• **Required work**
List every line of the rows below that contains the word "icon", copying each line in full.

━━━━━ Stored data

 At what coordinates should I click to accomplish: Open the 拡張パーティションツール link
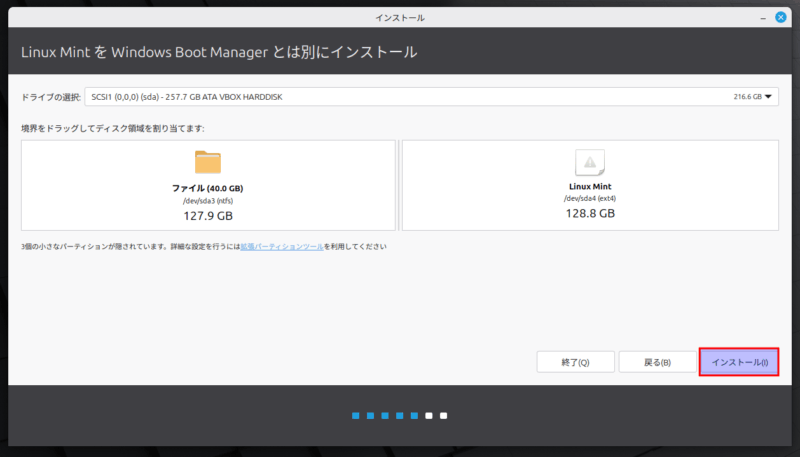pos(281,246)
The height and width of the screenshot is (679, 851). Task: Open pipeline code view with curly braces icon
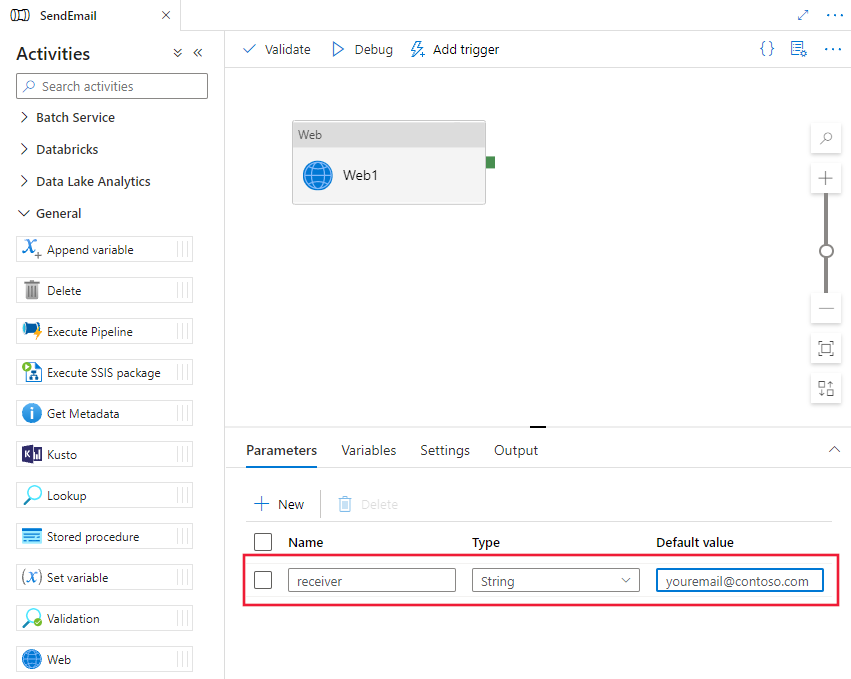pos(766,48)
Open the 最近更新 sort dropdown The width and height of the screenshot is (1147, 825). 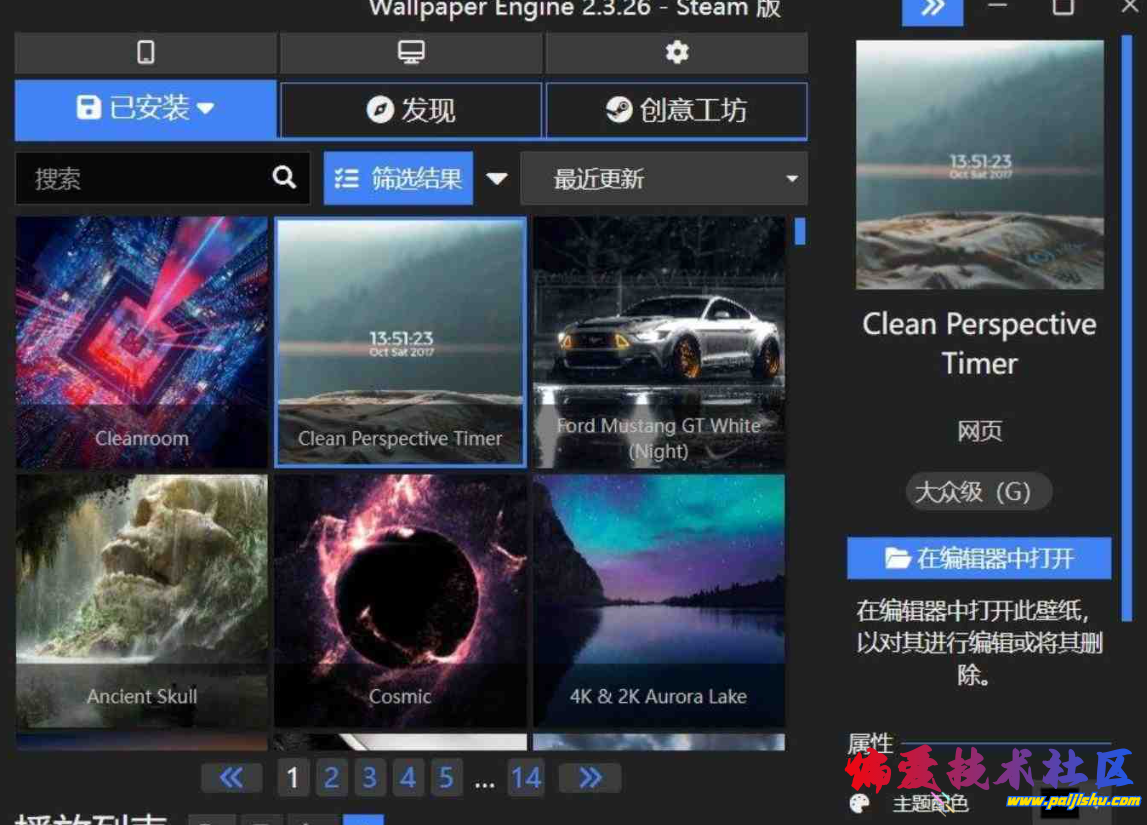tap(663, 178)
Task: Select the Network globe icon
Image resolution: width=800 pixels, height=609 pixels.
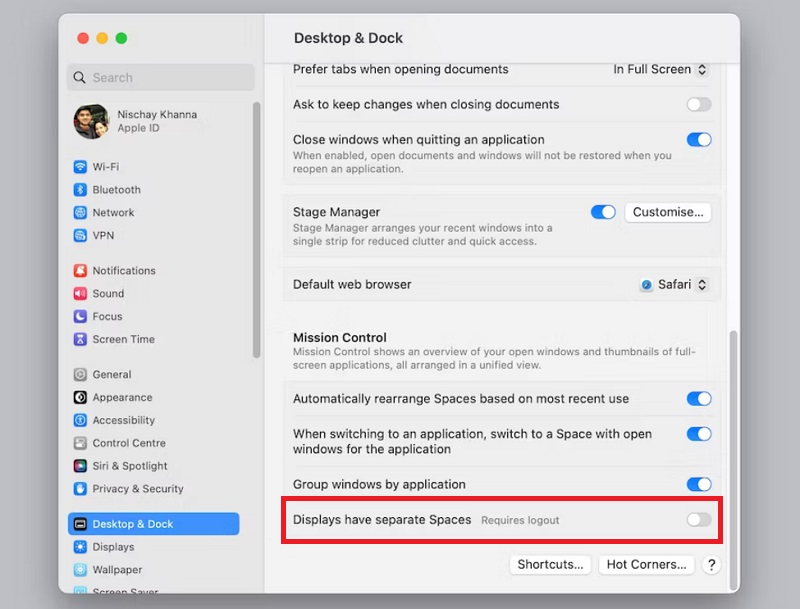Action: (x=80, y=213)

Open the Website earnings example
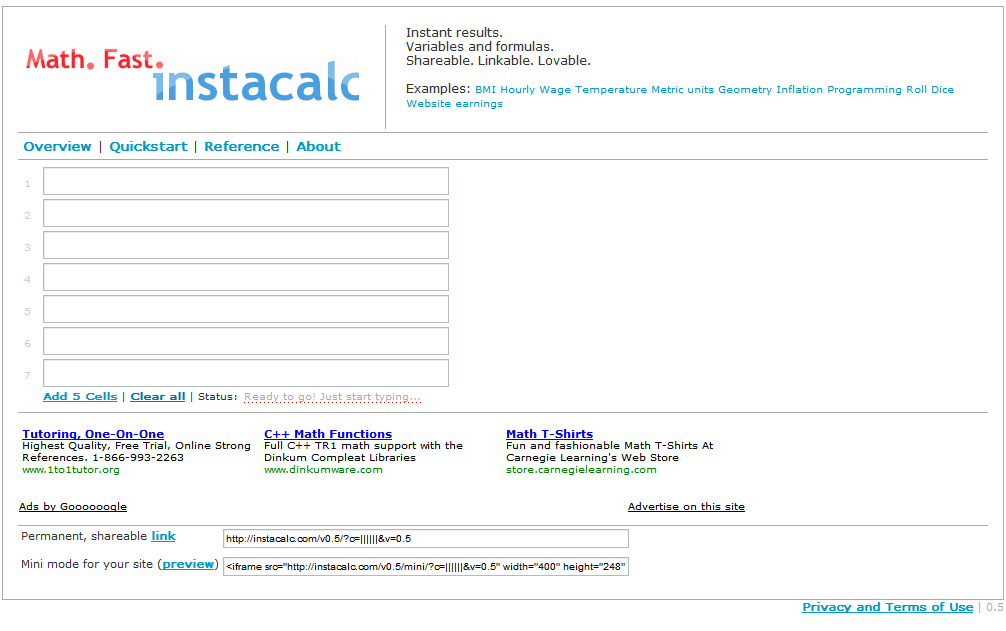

━━━━━━━━━━

• **Result of the task**
The height and width of the screenshot is (679, 851). Task: Open pipeline code view with curly braces icon
Task: Select the Network globe icon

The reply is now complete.